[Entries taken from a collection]
^^^^^^^^
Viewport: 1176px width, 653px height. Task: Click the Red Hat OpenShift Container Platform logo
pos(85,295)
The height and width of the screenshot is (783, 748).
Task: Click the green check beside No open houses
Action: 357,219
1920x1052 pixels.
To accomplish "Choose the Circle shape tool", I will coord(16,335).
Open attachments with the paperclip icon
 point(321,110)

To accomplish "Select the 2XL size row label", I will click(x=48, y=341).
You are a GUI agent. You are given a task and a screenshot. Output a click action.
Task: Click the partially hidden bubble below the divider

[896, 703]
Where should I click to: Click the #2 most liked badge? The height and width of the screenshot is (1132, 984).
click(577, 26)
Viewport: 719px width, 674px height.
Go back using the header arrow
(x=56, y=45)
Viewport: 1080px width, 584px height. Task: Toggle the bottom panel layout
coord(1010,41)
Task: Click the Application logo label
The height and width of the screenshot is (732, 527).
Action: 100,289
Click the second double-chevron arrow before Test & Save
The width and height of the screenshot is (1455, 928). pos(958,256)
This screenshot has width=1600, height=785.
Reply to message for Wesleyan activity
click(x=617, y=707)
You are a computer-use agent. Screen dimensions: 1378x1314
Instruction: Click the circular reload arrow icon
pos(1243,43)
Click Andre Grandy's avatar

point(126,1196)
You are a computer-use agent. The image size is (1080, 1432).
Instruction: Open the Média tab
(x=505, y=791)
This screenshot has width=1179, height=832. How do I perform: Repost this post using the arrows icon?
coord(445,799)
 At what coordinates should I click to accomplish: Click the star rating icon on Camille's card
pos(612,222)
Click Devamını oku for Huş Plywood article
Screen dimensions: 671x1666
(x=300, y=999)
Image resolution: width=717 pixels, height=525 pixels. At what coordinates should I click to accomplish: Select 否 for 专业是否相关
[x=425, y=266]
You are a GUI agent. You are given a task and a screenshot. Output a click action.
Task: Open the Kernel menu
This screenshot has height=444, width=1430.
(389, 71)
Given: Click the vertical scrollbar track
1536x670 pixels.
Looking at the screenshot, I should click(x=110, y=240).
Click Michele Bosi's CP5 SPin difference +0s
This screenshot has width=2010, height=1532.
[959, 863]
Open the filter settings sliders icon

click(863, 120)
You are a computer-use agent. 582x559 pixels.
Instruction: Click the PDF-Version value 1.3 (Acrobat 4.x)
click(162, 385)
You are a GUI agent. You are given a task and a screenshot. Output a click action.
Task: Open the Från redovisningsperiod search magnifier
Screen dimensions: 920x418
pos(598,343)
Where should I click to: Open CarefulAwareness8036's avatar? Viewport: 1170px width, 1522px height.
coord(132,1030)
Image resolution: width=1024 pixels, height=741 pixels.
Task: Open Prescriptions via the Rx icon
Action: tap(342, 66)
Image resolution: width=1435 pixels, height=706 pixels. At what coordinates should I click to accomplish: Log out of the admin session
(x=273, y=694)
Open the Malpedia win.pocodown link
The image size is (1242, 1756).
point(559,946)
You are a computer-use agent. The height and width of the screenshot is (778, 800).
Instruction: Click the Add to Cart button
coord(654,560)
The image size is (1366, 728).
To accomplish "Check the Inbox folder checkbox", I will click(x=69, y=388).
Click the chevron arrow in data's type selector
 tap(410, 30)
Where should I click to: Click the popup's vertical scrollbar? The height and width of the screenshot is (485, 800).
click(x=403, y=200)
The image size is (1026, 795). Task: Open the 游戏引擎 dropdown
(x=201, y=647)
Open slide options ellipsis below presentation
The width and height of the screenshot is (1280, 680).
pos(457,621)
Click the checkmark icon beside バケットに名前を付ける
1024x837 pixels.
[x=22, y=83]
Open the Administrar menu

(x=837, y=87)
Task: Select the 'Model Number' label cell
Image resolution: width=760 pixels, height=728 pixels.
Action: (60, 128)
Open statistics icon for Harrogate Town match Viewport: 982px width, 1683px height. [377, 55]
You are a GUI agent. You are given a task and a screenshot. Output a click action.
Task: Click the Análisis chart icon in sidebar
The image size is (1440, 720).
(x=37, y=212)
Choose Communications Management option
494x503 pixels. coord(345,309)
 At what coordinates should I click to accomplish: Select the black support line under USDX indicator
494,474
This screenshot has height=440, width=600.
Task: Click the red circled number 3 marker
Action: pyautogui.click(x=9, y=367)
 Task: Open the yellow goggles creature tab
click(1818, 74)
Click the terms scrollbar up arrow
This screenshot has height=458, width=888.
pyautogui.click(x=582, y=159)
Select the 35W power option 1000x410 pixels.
^^^^^^^^
▶ _TASK REQUIREMENTS_: Return every line from the entries that holds the string "will".

▶ _WRITTEN REPLY_:
To accomplish "Choose the Circle shape tool", I will coord(16,335).
To accomplish "Select the 2XL size row label", I will click(x=48, y=341).
To accomplish "Check the Inbox folder checkbox", I will click(x=69, y=388).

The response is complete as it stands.